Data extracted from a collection
Start of Block

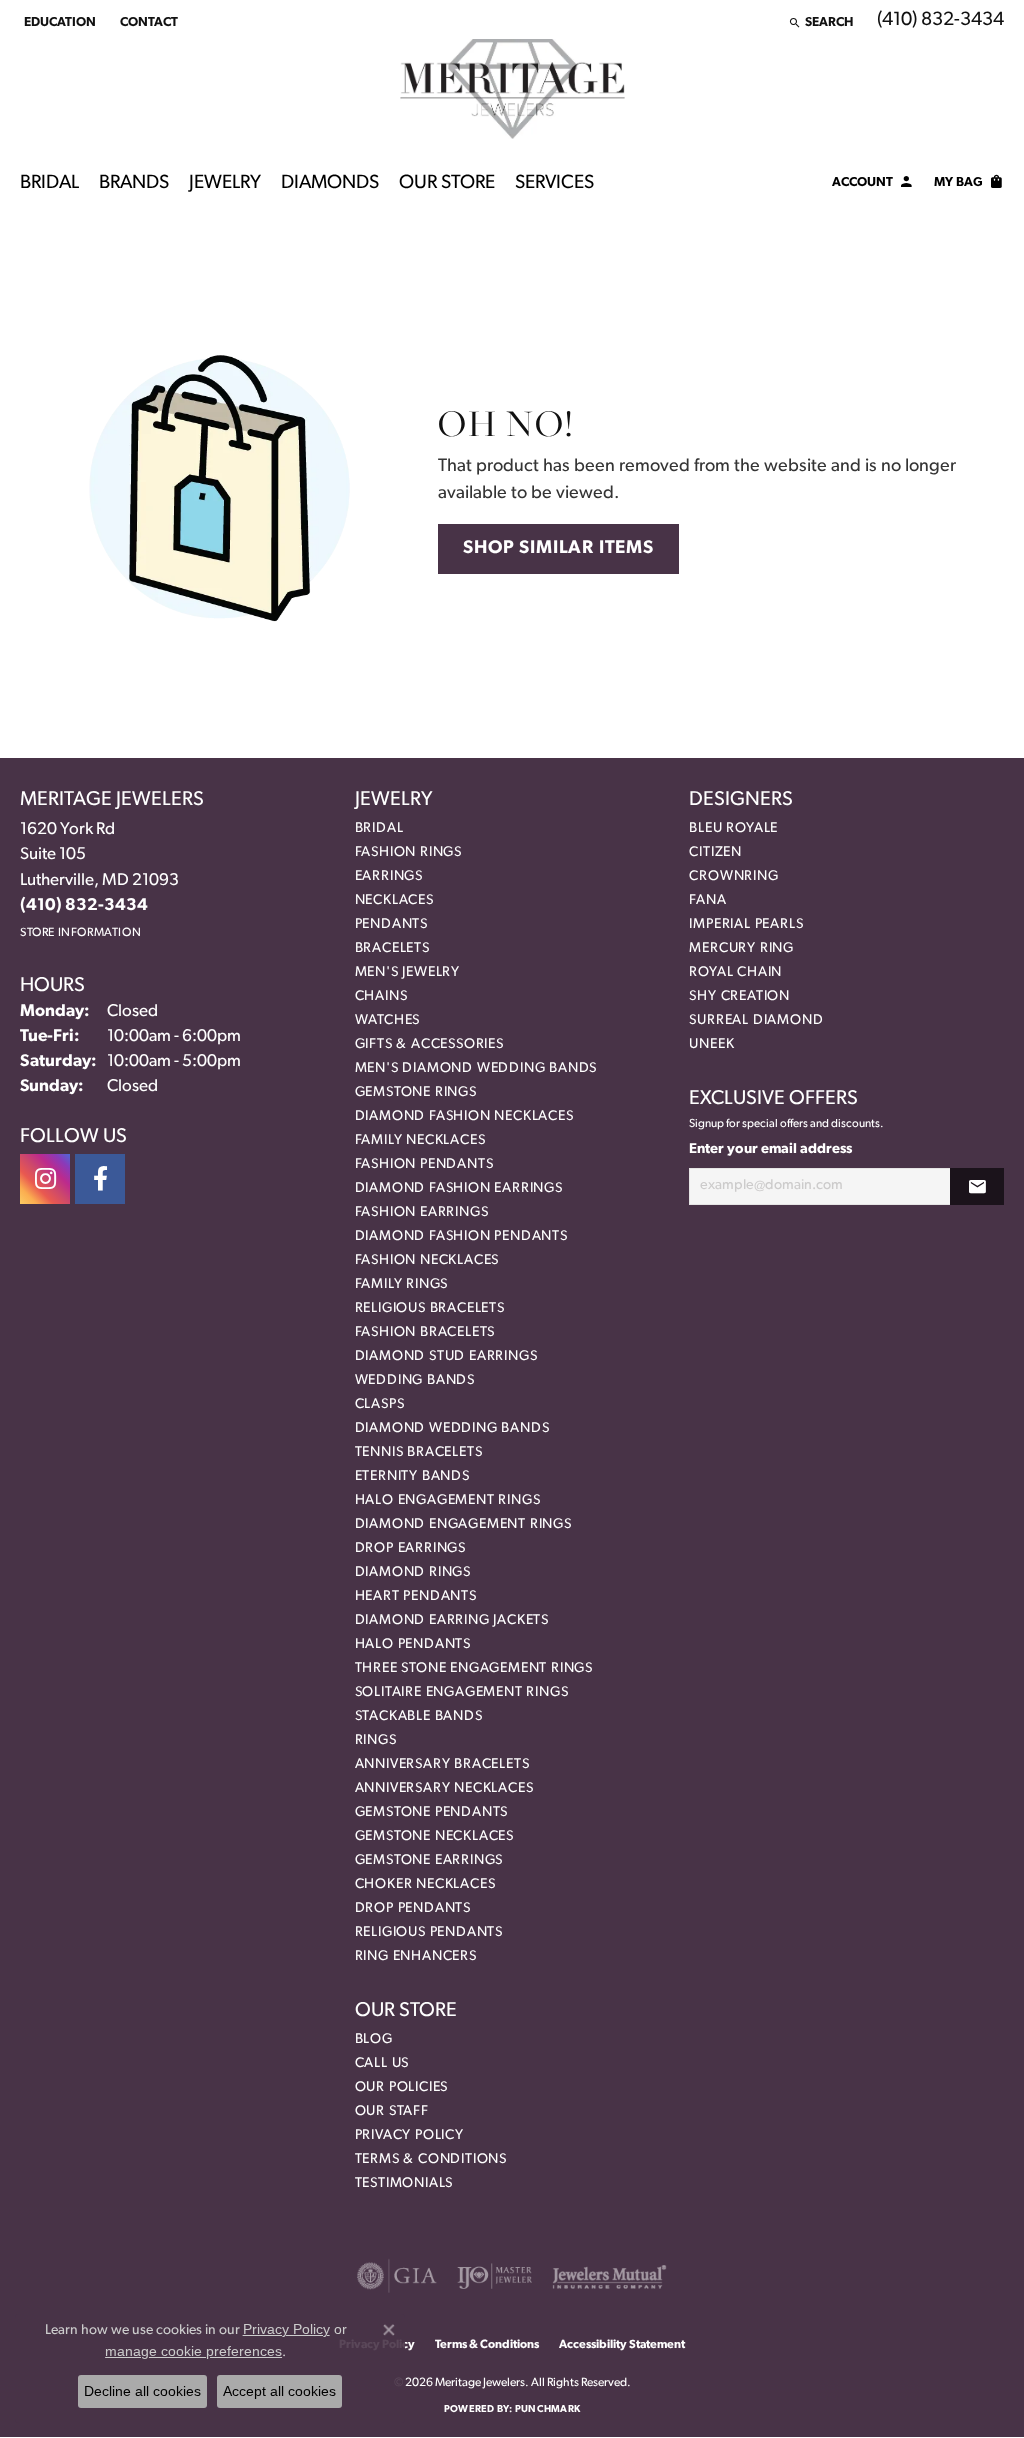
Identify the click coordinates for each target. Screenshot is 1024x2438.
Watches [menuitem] (388, 1020)
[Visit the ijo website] (494, 2276)
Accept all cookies (279, 2391)
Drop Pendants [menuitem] (413, 1908)
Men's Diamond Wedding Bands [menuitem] (476, 1068)
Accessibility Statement (622, 2345)
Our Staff (392, 2111)
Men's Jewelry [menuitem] (407, 972)
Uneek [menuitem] (711, 1044)
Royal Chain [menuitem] (735, 972)
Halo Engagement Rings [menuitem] (448, 1500)
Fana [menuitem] (707, 900)
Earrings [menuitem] (389, 876)
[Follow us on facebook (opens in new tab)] (100, 1179)
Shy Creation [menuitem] (739, 996)
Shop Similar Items (558, 548)
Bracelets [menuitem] (392, 948)
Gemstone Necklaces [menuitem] (434, 1836)
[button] (58, 22)
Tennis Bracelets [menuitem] (419, 1452)
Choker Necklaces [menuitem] (425, 1884)
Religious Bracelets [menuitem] (430, 1308)
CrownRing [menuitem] (733, 876)
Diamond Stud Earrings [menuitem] (446, 1356)
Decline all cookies (142, 2391)
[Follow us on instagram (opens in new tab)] (45, 1179)
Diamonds (330, 183)
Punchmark (547, 2409)
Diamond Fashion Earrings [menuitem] (459, 1188)
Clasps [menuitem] (380, 1404)
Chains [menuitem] (381, 996)
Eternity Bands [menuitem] (412, 1476)
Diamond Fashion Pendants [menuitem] (461, 1236)
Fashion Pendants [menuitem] (424, 1164)
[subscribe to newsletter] (977, 1186)
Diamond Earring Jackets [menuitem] (452, 1620)
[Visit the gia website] (397, 2276)
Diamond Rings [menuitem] (413, 1572)
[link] (147, 22)
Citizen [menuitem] (715, 852)
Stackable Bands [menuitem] (419, 1716)
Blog (374, 2039)
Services (554, 183)
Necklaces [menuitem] (394, 900)
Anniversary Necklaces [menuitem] (444, 1788)
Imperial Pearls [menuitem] (746, 924)
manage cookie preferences (193, 2351)
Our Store (447, 183)
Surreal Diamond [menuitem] (756, 1020)
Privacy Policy (409, 2135)
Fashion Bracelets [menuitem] (425, 1332)
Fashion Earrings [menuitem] (422, 1212)
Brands (134, 183)
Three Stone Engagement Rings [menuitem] (474, 1668)
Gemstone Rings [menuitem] (416, 1092)
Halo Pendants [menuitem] (413, 1644)
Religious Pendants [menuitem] (429, 1932)
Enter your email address (770, 1149)
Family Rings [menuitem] (402, 1284)
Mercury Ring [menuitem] (741, 948)
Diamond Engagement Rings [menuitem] (463, 1524)
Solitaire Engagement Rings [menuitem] (462, 1692)
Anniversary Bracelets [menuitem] (442, 1764)
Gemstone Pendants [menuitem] (432, 1812)
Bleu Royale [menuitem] (733, 828)
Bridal (49, 183)
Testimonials (404, 2183)
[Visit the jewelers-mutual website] (609, 2276)
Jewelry (225, 183)
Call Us (382, 2063)
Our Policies (402, 2087)
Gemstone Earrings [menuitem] (429, 1860)
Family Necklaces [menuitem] (420, 1140)
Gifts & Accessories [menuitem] (429, 1044)
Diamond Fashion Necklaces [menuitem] (464, 1116)
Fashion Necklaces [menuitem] (427, 1260)
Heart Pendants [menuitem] (416, 1596)
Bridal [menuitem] (379, 828)
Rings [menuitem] (376, 1740)
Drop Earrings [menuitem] (410, 1548)
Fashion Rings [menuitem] (408, 852)
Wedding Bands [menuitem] (415, 1380)
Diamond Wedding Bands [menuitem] (452, 1428)
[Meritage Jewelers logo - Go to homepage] (512, 89)
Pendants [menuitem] (391, 924)
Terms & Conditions (431, 2159)
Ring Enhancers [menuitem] (416, 1956)
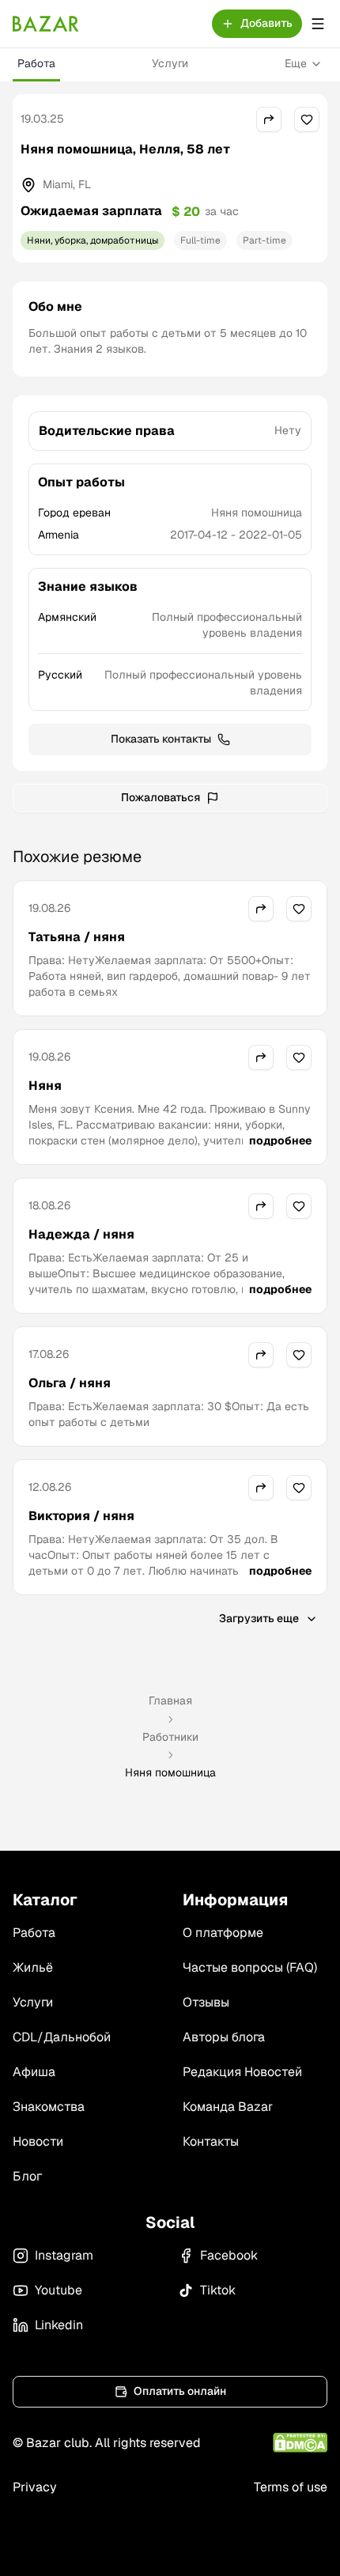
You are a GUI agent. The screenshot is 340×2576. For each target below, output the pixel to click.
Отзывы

End of Block

**Assigned task**.
Wherever the word "Family" appears in the entries above, copy that line.

**Written answer**.
Family Rings [menuitem] (402, 1284)
Family Necklaces [menuitem] (420, 1140)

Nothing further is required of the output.